- What you need to do: Look at each line below and count those with the word "dropdown"; the answer is that number only.

□ □ □ □

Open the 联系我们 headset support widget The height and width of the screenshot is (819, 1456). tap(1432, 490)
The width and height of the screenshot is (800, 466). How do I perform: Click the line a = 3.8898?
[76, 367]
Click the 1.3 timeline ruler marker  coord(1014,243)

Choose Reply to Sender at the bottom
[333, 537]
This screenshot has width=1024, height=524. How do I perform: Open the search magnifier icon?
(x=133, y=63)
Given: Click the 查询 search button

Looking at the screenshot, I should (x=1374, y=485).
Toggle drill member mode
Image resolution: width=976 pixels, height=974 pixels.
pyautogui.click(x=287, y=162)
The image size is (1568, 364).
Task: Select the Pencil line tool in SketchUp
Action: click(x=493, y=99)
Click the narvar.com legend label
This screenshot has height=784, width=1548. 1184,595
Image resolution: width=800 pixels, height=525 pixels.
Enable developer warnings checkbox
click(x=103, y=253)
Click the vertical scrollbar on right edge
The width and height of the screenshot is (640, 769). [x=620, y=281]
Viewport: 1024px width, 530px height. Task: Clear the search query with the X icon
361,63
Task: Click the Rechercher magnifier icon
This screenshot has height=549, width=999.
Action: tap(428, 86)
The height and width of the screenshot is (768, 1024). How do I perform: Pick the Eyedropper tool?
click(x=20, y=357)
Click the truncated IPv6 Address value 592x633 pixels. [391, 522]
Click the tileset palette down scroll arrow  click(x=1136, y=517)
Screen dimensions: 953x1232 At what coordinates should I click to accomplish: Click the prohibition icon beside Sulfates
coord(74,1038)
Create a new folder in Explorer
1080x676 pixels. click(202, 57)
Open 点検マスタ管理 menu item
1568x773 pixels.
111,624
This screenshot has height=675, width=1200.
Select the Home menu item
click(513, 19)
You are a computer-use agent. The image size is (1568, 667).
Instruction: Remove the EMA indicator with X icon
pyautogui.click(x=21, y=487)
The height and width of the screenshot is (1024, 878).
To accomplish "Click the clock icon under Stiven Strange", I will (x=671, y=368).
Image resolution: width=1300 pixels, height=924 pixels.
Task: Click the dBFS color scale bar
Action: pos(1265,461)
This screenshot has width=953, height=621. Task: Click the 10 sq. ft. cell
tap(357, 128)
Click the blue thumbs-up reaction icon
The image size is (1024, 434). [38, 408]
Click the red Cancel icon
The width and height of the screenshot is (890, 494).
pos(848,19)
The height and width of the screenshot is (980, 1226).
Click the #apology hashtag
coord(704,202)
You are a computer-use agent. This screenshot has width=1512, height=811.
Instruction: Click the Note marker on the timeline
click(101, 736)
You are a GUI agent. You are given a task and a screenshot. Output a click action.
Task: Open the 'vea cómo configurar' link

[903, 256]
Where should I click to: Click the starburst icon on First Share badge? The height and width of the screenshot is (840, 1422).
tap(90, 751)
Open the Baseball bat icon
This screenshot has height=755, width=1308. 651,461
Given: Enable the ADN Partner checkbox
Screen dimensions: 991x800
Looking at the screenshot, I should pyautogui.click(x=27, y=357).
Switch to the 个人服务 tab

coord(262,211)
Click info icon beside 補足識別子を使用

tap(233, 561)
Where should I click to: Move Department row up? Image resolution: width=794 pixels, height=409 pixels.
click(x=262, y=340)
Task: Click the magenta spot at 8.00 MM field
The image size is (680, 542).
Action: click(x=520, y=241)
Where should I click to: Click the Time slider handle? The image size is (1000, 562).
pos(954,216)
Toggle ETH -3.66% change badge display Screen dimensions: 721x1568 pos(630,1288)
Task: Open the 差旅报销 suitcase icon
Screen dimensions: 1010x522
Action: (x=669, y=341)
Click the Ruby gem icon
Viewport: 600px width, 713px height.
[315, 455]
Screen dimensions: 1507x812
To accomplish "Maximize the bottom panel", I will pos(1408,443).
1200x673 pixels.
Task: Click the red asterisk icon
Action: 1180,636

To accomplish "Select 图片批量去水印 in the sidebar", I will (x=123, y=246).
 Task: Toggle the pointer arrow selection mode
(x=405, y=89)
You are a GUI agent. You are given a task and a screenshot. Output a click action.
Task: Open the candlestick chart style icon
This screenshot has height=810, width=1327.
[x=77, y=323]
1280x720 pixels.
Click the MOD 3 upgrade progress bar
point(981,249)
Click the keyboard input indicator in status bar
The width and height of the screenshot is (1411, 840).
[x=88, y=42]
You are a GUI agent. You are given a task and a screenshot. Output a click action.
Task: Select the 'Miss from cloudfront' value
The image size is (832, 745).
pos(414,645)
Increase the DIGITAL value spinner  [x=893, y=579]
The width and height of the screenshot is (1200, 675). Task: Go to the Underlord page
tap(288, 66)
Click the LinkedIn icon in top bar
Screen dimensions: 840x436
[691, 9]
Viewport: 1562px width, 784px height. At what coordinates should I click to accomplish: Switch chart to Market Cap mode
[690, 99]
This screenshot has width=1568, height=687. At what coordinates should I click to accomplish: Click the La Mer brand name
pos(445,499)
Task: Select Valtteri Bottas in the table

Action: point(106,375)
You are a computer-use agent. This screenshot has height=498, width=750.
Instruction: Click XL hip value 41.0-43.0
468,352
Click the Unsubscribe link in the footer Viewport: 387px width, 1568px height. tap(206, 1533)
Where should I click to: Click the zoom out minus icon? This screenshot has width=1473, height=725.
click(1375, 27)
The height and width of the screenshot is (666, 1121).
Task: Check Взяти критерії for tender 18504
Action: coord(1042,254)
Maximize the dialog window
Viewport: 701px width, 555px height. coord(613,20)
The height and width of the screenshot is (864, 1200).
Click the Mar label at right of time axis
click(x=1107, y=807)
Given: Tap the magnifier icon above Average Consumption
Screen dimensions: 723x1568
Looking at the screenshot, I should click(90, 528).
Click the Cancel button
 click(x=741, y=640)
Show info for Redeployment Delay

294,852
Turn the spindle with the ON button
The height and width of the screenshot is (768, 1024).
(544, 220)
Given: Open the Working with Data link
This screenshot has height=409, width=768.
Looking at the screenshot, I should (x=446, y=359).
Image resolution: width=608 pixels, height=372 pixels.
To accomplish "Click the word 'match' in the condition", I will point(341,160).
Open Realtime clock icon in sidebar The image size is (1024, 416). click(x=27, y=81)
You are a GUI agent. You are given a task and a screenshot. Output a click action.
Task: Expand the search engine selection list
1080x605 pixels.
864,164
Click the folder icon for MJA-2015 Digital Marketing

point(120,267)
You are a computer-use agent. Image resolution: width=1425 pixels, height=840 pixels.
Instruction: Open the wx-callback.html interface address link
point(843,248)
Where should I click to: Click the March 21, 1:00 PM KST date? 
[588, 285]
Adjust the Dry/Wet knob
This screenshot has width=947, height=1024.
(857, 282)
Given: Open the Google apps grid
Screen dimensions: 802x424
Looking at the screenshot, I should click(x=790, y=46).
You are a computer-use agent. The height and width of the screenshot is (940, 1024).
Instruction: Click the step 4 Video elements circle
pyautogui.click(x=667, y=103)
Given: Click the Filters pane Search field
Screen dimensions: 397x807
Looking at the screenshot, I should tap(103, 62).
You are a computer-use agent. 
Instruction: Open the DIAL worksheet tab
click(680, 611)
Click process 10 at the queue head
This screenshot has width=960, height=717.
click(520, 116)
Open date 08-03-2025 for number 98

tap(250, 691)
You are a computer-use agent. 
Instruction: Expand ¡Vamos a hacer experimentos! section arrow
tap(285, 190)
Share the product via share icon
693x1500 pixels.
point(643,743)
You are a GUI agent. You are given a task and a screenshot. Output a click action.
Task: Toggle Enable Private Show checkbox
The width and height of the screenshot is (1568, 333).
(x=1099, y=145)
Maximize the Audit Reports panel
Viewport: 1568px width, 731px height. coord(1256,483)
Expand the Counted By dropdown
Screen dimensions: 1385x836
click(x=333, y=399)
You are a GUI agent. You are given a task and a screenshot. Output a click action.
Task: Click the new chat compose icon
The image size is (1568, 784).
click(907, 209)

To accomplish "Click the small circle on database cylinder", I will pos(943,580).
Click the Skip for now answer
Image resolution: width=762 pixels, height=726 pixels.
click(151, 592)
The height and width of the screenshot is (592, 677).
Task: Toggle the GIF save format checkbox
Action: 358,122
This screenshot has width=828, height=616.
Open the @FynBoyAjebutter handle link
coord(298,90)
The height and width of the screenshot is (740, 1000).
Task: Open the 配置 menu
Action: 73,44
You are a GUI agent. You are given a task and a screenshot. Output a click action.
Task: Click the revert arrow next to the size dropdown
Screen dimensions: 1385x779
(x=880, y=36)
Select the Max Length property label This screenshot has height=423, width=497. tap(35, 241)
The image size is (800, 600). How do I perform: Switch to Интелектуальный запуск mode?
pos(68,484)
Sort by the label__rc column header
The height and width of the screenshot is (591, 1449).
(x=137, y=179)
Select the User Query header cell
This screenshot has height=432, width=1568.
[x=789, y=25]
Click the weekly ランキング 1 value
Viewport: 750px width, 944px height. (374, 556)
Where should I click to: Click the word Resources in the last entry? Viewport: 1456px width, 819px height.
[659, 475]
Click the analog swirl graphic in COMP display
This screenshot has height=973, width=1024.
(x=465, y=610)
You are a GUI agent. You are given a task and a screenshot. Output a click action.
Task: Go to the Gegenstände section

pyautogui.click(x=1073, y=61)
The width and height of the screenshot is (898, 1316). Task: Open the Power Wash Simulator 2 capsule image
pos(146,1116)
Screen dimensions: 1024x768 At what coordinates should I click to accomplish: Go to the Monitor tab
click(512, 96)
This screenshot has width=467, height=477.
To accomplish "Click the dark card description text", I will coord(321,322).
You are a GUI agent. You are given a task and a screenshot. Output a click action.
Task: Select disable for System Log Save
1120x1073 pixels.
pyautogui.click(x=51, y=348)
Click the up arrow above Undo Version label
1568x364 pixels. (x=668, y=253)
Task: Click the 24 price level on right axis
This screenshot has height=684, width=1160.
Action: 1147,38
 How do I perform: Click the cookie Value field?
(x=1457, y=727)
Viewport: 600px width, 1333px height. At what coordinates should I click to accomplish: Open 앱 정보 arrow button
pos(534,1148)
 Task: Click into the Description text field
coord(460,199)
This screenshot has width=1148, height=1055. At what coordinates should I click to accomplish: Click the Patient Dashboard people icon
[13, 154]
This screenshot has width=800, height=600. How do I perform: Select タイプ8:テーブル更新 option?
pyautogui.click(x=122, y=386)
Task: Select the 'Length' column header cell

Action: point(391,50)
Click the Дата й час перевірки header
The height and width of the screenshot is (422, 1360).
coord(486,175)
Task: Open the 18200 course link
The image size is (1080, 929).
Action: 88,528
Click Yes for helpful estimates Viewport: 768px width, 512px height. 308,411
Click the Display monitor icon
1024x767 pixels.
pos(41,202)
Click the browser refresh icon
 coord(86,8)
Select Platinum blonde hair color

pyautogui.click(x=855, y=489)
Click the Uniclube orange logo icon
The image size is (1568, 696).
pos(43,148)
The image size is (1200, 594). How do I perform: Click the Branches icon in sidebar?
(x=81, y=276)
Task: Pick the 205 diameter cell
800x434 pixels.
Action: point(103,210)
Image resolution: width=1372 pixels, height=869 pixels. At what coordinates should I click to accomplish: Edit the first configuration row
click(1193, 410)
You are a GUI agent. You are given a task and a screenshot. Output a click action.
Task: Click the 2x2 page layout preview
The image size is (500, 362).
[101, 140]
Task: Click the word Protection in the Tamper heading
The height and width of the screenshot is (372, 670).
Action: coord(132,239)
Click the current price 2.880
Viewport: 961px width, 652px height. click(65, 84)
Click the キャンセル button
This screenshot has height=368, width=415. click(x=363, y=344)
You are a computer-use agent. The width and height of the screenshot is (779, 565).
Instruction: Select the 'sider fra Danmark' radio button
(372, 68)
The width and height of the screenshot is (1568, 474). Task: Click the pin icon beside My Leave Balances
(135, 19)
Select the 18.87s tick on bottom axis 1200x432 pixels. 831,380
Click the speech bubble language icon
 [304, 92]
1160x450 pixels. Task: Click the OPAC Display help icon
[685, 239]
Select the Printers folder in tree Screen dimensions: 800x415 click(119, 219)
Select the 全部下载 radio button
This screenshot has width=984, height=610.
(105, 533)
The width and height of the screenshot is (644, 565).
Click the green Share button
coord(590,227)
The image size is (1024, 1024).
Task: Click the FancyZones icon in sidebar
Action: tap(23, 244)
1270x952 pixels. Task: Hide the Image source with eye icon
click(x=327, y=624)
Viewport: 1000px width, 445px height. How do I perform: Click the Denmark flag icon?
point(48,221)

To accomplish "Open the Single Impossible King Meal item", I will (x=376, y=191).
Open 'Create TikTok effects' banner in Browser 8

□ □ □ □

- Result for this exercise: 2